Find the word "button" in the data, then copy each line where it is found.

● ● ● ●

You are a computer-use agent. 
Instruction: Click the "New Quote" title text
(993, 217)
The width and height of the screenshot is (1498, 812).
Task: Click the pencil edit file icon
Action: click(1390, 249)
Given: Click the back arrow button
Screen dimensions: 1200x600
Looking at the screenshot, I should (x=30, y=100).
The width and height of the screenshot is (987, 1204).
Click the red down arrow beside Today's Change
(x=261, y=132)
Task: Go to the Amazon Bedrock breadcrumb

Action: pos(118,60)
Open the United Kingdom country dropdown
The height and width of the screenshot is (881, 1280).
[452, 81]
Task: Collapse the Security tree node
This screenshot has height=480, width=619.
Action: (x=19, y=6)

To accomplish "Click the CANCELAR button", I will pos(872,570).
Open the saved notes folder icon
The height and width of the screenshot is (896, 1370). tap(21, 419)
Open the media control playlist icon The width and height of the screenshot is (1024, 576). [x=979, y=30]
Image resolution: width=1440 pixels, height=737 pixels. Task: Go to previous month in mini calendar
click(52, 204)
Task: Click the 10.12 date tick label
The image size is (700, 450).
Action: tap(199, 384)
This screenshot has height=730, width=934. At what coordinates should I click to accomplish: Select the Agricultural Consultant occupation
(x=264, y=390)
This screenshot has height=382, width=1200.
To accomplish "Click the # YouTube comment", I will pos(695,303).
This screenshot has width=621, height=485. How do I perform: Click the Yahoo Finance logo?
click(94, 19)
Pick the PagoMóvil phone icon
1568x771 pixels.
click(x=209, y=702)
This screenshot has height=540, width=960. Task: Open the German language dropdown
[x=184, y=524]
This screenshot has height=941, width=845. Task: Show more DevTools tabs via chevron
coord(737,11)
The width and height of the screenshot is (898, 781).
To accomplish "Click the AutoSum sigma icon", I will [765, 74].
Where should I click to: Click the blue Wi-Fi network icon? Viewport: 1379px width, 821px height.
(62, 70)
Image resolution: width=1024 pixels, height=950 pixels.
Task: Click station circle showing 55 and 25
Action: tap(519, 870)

● ● ● ●

**Solution for this task:**
Given: Click the back arrow button
To accomplish "Click the CANCELAR button", I will pos(872,570).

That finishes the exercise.